__AIM OF THE EXERCISE__: Up to and including the line that contains "Toggle the watchOS", repeat each line of the data exactly, starting from the first.

EXTRACTED INFORMATION START

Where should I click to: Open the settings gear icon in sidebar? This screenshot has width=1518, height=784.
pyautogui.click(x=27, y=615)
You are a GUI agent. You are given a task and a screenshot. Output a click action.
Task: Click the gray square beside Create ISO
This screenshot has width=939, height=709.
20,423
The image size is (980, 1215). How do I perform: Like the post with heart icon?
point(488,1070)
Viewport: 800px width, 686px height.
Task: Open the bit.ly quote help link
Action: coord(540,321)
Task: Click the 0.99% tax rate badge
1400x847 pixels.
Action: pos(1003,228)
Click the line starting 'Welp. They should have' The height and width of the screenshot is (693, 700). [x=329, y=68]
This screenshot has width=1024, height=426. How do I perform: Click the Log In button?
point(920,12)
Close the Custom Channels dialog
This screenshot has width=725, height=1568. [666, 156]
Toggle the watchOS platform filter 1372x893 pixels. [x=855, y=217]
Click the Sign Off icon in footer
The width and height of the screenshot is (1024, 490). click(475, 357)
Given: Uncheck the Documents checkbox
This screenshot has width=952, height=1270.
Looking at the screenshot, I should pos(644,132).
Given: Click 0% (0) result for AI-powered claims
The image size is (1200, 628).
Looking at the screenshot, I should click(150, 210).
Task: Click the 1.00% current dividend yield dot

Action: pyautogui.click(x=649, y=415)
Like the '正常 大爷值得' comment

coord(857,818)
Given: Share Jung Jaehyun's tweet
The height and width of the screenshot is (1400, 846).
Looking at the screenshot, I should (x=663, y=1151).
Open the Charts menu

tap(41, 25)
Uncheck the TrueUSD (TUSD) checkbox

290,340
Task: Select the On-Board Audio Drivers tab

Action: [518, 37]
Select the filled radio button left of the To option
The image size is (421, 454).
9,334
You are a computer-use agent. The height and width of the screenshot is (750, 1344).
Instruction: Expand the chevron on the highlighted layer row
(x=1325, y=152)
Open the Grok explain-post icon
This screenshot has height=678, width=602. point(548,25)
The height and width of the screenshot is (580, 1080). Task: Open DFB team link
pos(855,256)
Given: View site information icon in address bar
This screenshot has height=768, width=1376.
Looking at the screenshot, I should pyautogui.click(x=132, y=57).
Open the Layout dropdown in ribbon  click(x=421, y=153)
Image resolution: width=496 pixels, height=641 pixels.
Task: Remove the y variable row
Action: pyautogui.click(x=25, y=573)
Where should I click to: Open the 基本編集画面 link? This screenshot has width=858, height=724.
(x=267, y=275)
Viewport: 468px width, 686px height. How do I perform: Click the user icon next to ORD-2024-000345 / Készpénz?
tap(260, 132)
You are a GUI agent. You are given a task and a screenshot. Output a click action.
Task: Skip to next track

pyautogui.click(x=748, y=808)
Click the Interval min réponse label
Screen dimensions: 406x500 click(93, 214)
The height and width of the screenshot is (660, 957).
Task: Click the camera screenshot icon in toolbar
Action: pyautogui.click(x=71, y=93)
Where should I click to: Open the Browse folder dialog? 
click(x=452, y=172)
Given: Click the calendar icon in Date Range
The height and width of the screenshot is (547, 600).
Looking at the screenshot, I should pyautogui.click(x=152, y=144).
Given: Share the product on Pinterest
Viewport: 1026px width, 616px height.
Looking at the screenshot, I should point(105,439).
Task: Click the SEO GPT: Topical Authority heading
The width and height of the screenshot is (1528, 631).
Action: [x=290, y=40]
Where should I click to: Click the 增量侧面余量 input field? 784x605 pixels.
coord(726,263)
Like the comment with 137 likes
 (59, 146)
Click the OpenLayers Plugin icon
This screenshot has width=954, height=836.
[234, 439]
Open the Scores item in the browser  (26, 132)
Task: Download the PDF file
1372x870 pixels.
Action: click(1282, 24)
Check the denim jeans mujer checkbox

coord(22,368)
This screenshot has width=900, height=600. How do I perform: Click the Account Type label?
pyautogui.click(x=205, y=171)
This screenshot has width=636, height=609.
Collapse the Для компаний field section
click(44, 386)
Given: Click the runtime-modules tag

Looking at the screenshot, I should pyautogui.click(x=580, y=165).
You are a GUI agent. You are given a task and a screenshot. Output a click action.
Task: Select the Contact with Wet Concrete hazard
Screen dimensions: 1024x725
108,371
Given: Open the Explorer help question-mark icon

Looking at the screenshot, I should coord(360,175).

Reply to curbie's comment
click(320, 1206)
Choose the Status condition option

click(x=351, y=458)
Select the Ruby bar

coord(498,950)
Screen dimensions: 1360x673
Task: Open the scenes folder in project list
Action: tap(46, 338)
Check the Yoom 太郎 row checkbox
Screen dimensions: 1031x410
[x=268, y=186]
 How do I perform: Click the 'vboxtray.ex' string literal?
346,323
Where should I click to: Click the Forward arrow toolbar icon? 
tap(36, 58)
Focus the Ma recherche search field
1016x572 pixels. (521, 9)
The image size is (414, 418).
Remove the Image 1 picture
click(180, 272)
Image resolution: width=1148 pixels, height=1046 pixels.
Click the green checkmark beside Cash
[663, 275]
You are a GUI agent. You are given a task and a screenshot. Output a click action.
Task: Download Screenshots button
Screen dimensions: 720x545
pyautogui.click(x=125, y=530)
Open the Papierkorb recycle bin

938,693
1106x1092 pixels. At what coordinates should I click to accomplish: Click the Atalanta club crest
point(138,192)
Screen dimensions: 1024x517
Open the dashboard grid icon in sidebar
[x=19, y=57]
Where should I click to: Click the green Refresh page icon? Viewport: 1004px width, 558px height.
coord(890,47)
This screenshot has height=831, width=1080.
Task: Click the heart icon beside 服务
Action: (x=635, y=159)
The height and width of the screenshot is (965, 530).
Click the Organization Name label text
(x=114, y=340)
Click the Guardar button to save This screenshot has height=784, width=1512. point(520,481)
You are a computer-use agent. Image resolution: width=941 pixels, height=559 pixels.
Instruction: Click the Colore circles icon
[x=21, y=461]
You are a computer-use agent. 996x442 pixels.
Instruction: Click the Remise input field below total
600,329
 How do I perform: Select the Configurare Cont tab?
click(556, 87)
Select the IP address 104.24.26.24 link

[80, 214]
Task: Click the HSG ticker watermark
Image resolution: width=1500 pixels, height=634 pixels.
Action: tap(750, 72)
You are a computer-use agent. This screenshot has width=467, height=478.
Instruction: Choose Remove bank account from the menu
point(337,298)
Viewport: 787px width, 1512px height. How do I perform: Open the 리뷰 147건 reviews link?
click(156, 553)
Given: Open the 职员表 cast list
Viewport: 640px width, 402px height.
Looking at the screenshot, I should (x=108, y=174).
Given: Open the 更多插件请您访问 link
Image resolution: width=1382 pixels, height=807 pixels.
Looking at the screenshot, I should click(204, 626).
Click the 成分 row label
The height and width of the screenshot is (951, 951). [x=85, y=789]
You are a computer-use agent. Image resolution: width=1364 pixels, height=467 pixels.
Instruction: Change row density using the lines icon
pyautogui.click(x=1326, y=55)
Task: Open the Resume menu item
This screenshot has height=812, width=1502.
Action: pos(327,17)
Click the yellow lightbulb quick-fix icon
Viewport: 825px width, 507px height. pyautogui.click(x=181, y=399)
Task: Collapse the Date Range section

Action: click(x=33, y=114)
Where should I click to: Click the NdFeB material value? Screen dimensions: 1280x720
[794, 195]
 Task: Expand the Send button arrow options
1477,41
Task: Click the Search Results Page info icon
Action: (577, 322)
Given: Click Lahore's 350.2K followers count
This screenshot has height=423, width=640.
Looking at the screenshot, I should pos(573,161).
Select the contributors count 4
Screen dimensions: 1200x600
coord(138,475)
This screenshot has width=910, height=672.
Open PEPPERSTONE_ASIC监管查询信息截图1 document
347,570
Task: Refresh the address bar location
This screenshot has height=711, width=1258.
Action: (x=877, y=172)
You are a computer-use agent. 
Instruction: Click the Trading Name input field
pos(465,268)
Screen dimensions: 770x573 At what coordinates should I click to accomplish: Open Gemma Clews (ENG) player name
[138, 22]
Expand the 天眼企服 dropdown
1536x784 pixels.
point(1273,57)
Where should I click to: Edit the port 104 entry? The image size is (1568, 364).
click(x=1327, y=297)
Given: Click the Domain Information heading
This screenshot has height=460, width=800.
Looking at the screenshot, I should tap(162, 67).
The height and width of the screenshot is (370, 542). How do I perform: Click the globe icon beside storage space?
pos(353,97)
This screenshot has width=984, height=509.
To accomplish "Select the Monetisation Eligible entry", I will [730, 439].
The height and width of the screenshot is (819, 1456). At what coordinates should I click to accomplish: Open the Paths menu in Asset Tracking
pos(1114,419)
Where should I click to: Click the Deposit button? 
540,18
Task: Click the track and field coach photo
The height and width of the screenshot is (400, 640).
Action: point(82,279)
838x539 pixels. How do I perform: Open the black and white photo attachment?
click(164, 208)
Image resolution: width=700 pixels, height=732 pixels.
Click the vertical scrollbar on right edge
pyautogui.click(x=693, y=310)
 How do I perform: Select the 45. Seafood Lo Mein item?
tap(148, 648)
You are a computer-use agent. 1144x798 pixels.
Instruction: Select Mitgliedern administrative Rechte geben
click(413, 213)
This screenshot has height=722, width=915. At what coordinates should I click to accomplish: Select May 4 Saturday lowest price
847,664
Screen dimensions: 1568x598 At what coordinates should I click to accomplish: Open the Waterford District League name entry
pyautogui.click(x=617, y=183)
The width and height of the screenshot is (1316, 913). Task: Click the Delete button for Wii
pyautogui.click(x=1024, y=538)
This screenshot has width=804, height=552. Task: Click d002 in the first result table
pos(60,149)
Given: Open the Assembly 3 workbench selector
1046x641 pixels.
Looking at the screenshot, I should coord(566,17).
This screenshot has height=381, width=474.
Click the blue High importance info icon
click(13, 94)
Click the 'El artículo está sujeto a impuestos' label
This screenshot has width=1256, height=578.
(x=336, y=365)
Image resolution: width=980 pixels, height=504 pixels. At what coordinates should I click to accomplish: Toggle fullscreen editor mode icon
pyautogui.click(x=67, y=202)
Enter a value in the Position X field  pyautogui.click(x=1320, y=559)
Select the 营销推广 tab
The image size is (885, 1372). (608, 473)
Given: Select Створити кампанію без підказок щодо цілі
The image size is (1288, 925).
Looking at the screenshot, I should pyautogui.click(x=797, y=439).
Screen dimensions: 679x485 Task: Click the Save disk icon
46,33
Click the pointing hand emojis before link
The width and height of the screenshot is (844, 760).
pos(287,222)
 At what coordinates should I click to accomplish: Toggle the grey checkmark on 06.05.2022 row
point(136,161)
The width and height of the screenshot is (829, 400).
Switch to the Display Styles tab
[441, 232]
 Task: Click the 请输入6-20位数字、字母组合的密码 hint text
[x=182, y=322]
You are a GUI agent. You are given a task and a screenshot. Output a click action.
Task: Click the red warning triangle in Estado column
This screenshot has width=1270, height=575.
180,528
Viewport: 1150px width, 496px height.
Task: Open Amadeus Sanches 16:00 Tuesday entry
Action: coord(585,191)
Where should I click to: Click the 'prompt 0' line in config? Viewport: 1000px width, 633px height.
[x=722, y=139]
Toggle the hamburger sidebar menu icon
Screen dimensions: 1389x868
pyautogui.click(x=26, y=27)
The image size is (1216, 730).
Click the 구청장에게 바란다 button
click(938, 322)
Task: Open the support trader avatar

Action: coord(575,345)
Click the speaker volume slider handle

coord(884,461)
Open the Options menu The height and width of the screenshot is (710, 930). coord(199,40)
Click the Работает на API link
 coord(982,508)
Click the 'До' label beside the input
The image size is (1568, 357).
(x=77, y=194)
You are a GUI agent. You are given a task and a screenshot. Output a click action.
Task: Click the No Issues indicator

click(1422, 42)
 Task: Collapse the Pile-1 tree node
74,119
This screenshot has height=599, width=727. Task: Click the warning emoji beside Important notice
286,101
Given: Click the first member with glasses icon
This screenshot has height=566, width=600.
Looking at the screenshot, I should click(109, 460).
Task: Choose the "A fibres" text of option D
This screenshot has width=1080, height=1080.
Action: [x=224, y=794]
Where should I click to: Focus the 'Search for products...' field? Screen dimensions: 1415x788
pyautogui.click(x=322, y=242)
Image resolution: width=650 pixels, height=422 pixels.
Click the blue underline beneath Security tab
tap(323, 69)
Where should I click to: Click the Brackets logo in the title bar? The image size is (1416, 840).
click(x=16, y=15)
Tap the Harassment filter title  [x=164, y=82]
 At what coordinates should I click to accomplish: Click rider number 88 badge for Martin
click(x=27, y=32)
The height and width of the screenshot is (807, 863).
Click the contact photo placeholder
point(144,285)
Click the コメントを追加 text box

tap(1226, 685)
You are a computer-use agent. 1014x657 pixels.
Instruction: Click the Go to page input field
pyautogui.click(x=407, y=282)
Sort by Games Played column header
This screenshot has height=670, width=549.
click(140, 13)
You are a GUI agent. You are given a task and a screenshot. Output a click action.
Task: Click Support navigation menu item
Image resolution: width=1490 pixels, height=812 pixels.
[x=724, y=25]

EXTRACTED INFORMATION END

__EXERCISE RESULT__:
Where should I click to: Open the settings gear icon in sidebar? This screenshot has width=1518, height=784.
pyautogui.click(x=27, y=615)
You are a GUI agent. You are given a task and a screenshot. Output a click action.
Task: Click the gray square beside Create ISO
This screenshot has width=939, height=709.
20,423
The image size is (980, 1215). How do I perform: Like the post with heart icon?
point(488,1070)
Viewport: 800px width, 686px height.
Task: Open the bit.ly quote help link
Action: coord(540,321)
Task: Click the 0.99% tax rate badge
1400x847 pixels.
Action: pos(1003,228)
Click the line starting 'Welp. They should have' The height and width of the screenshot is (693, 700). [x=329, y=68]
This screenshot has width=1024, height=426. How do I perform: Click the Log In button?
point(920,12)
Close the Custom Channels dialog
This screenshot has width=725, height=1568. [666, 156]
Toggle the watchOS platform filter 1372x893 pixels. [x=855, y=217]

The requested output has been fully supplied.